■ WHAT THIS TASK INVOLVES:
All lines that hold the string "filter" should be copied. Find them in the listing below.
*** Block opens ***
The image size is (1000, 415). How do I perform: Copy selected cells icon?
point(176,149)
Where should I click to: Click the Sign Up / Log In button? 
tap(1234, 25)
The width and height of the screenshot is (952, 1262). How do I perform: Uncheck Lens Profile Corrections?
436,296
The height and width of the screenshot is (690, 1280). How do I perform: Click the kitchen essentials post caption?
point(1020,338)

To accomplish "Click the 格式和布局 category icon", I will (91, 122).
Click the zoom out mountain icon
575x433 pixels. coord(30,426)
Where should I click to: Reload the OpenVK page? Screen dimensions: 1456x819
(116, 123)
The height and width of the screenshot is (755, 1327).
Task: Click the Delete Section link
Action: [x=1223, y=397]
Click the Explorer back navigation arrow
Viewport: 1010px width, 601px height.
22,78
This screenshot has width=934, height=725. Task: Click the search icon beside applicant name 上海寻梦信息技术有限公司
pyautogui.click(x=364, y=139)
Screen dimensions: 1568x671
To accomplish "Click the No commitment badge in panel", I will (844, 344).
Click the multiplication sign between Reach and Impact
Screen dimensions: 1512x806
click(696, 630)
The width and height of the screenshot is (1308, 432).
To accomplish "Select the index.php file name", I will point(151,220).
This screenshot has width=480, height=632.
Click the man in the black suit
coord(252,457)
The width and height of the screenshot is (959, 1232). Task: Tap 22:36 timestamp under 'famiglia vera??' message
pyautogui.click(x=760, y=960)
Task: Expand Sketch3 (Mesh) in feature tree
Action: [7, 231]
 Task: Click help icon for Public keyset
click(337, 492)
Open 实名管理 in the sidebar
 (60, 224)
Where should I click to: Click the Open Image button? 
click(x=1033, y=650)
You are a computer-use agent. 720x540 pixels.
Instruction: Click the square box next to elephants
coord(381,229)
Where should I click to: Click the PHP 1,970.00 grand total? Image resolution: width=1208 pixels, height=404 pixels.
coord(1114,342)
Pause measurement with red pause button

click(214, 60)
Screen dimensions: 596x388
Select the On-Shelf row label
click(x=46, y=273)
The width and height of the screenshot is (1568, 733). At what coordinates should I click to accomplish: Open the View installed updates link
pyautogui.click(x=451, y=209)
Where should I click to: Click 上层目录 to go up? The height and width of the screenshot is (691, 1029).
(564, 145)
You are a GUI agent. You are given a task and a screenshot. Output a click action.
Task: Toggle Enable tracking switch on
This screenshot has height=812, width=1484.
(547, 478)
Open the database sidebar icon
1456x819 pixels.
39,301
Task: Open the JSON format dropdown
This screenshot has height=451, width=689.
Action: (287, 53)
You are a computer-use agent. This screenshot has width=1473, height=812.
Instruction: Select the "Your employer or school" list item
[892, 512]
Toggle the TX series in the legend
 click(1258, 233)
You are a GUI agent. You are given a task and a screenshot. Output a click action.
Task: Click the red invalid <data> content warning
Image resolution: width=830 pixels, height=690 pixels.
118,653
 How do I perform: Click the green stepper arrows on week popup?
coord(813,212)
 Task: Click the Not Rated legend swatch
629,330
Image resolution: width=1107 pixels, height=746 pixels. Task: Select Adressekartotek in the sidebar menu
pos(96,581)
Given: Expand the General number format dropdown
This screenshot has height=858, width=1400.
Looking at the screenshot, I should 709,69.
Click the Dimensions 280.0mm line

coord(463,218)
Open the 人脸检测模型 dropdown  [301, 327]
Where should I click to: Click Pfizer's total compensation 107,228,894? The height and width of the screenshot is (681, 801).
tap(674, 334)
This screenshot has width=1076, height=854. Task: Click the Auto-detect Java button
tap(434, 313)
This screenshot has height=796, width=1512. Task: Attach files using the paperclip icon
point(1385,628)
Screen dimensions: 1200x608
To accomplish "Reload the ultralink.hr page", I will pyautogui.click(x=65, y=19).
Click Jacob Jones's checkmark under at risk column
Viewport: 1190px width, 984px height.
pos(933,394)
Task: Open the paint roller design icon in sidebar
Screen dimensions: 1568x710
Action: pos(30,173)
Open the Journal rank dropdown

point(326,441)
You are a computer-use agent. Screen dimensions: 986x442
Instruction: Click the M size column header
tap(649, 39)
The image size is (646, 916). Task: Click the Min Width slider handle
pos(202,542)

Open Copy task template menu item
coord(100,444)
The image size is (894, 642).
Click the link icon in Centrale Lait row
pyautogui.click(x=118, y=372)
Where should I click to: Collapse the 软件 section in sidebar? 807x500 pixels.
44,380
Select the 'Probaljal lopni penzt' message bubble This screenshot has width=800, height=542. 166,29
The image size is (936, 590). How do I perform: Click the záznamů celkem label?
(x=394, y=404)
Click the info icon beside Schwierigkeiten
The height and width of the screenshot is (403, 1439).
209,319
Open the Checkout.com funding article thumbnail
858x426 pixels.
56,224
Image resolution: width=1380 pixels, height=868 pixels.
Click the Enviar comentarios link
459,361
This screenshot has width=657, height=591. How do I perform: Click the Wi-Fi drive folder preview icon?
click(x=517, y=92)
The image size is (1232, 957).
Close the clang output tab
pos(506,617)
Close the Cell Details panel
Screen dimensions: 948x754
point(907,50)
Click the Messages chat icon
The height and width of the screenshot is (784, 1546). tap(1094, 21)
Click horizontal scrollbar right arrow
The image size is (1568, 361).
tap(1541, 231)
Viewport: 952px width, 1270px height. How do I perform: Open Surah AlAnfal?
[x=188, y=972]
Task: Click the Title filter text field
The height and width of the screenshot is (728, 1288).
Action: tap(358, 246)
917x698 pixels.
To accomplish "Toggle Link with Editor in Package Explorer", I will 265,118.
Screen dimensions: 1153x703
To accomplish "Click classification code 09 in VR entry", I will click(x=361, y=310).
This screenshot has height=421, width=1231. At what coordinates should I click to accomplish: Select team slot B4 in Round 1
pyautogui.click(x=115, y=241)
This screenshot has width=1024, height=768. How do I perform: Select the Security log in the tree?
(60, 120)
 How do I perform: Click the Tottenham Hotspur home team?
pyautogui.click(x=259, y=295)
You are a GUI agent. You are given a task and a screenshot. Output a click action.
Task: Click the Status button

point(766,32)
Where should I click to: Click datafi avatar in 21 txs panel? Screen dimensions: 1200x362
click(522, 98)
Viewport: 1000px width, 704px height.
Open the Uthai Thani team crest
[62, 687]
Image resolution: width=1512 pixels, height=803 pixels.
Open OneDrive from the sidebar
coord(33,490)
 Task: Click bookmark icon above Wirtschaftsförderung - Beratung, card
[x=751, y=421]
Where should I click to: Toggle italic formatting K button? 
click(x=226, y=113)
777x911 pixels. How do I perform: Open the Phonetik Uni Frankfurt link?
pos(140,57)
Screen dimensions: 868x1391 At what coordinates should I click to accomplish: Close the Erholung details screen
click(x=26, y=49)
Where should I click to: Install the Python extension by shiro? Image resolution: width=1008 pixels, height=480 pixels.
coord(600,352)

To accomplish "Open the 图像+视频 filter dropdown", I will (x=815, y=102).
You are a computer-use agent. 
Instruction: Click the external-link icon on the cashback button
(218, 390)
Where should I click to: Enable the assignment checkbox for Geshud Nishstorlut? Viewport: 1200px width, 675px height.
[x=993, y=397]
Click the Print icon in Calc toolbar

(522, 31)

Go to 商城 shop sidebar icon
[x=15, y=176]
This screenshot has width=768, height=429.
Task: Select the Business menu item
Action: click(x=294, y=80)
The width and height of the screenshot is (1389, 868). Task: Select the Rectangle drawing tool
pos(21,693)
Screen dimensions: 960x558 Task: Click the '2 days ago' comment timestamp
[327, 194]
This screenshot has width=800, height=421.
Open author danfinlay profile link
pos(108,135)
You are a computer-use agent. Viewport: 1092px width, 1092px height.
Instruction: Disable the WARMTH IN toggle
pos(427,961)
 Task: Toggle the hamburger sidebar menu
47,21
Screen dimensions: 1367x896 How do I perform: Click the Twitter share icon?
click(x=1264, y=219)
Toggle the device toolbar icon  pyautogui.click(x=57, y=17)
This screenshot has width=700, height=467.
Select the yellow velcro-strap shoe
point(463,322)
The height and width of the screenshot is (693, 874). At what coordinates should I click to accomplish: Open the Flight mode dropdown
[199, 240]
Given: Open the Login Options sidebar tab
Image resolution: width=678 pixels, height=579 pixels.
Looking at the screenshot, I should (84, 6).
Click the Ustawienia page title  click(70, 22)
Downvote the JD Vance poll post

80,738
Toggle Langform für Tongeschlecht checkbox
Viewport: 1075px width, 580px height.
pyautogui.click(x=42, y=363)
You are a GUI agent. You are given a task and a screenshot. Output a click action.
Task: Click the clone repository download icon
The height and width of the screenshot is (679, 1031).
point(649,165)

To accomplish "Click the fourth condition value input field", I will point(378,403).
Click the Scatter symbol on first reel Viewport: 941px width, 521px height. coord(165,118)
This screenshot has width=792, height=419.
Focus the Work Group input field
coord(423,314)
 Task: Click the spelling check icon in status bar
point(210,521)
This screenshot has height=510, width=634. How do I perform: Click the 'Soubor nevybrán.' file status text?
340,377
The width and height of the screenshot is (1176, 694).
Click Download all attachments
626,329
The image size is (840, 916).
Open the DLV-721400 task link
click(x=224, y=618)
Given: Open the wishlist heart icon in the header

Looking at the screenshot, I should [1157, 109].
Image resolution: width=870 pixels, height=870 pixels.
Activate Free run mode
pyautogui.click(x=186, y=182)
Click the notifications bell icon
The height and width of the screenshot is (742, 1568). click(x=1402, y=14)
*** Block closes ***
■ REPLY:
Task: Click the Title filter text field
To accomplish "Open the 图像+视频 filter dropdown", I will (x=815, y=102).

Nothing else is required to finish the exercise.